It is the first time in 11 years that the space agency has opened the process to find new people to fly on its missions to space.
And it will also bring new changes intended to ensure that the astronauts chosen are more diverse than before.
Applications open at the end of March, but ESA will be running a series of campaigns to promote the applications.
The space agency said it was strongly encouraging women to apply, in order to have a more representative set of astronauts.
"To go farther than we ever have before, we need to look wider than we ever have before," said Jan Wörner, the European Space Agency's director general.
It will now run a series of campaigns aimed at ensuring the applications come from as wide a pool as possible.

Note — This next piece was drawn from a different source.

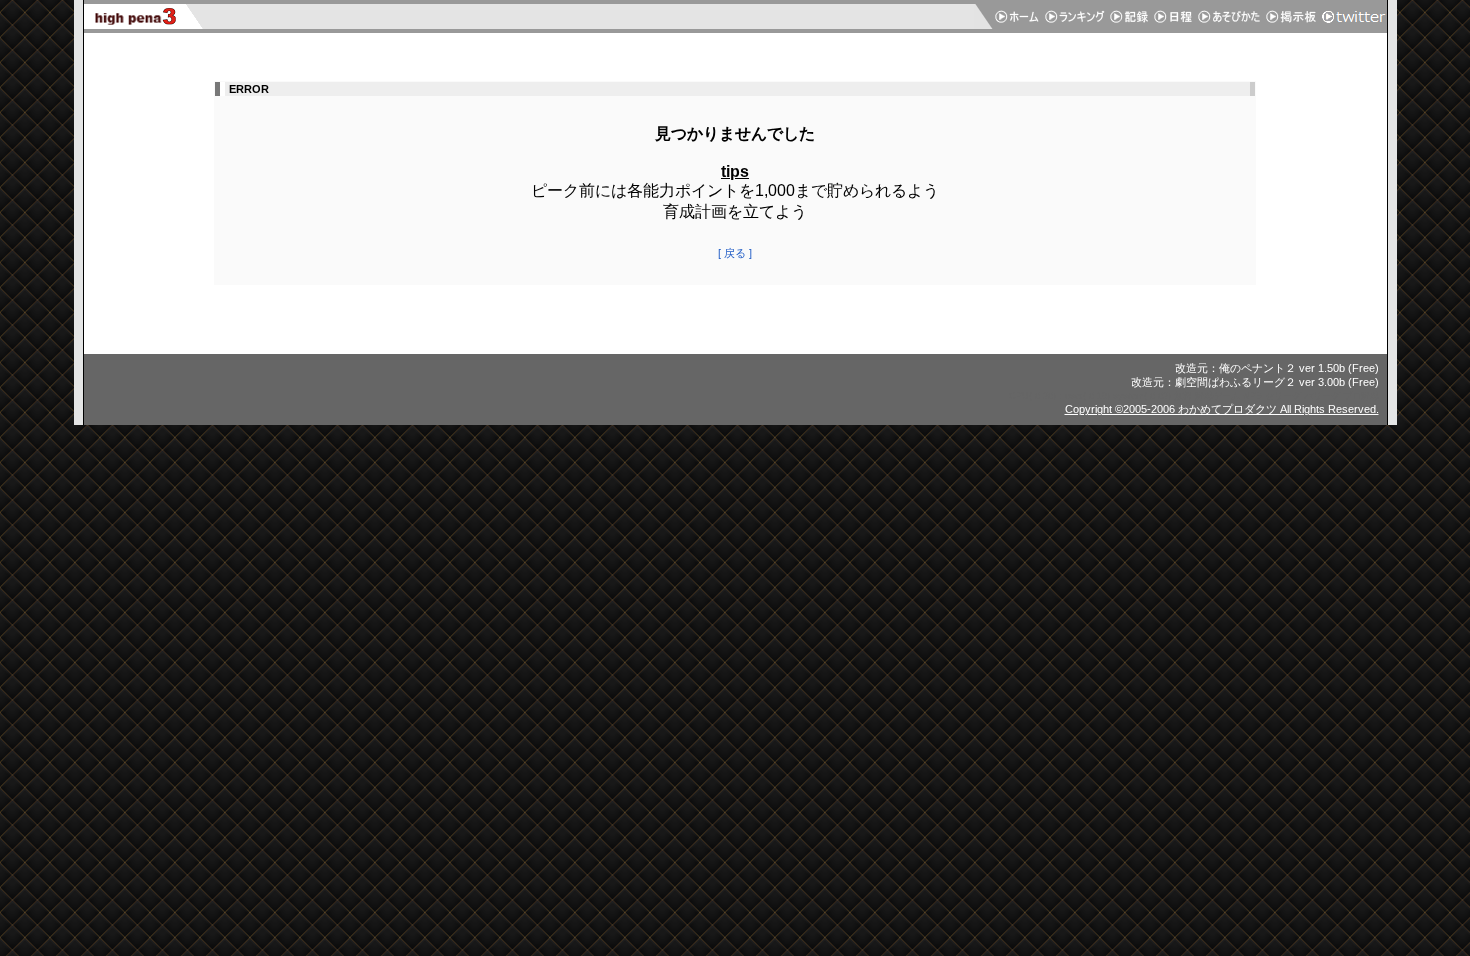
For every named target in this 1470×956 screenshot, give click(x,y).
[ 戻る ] (735, 253)
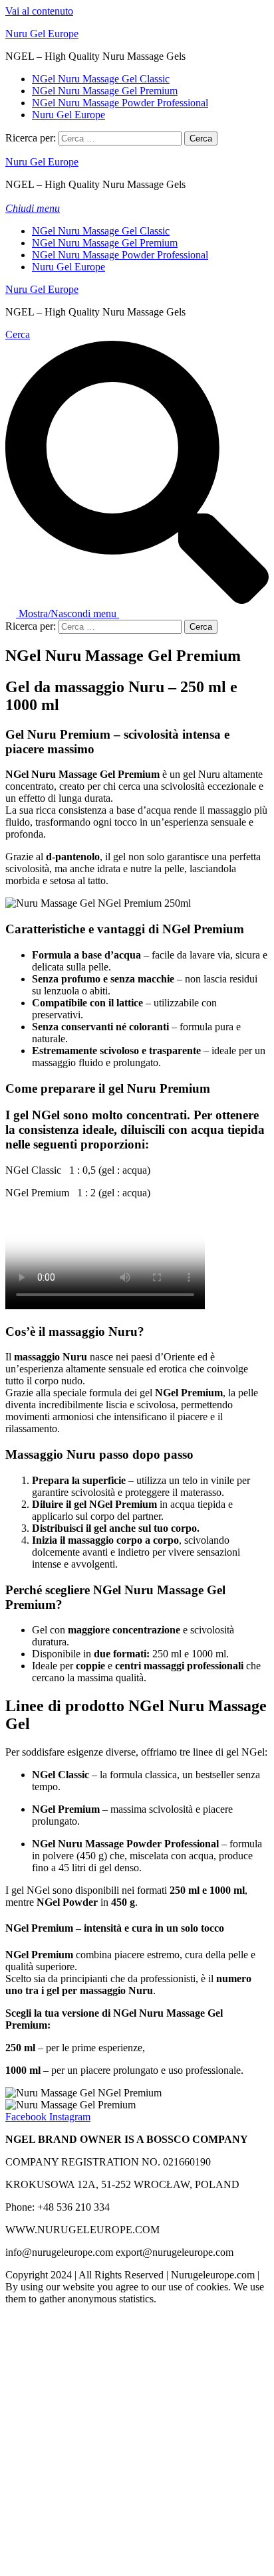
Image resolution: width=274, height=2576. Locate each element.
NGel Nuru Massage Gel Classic (101, 78)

"Representing all parts of our society is a concern that we take very seriously,” said David Parker, ESA director of human and robotic exploration.
“Diversity at ESA should not only address the origin, age, background or gender of our astronauts, but also perhaps physical disabilities. To make this dream a reality, alongside the astronaut recruitment I am launching the Parastronaut Feasibility Project – an innovation whose time has come."
ESA will be holding press events on 16 February, attended by existing astronauts such as Tim Peake as well as space agency officials, during which it will discuss the process.
It will actually open on 31 March, and applications will be invited for eight weeks, during which time they can be submitted on its careers website.
The six-stage selection process will then begin, with the aim of finishing with a new set of astronauts in October 2022.